### HOW TO COMPLETE THIS TASK
Using the records below, count the lines with "will" in them. Give the number only.

### WORKING DATA

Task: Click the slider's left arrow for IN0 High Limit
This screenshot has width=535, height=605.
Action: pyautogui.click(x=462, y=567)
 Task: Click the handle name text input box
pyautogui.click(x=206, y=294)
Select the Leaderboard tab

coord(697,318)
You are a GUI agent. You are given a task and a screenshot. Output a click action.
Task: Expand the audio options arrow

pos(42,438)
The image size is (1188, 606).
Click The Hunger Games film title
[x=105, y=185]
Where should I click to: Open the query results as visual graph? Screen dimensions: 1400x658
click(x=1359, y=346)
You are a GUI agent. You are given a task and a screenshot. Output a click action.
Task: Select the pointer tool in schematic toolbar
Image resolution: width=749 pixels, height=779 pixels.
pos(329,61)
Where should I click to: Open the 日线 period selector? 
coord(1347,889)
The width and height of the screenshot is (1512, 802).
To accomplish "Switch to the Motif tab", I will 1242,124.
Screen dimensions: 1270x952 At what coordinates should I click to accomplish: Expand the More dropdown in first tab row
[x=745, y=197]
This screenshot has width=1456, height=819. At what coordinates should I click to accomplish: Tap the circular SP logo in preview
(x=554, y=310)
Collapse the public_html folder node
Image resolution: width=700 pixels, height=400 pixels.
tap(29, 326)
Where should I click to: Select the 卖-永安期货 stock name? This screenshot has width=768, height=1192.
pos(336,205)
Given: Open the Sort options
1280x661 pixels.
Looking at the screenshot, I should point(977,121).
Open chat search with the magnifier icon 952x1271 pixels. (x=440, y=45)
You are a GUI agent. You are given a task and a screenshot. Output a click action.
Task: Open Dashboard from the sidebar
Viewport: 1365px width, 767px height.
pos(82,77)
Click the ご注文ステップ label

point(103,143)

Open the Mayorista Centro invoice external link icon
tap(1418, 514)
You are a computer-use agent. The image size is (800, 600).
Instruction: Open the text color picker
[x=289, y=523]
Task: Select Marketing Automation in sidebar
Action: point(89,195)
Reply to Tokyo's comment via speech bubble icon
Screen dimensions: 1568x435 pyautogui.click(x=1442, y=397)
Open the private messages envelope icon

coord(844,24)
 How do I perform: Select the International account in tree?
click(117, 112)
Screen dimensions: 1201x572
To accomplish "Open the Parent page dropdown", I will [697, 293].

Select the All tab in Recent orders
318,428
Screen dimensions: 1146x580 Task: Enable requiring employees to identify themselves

### RESULT FOR THIS TASK
2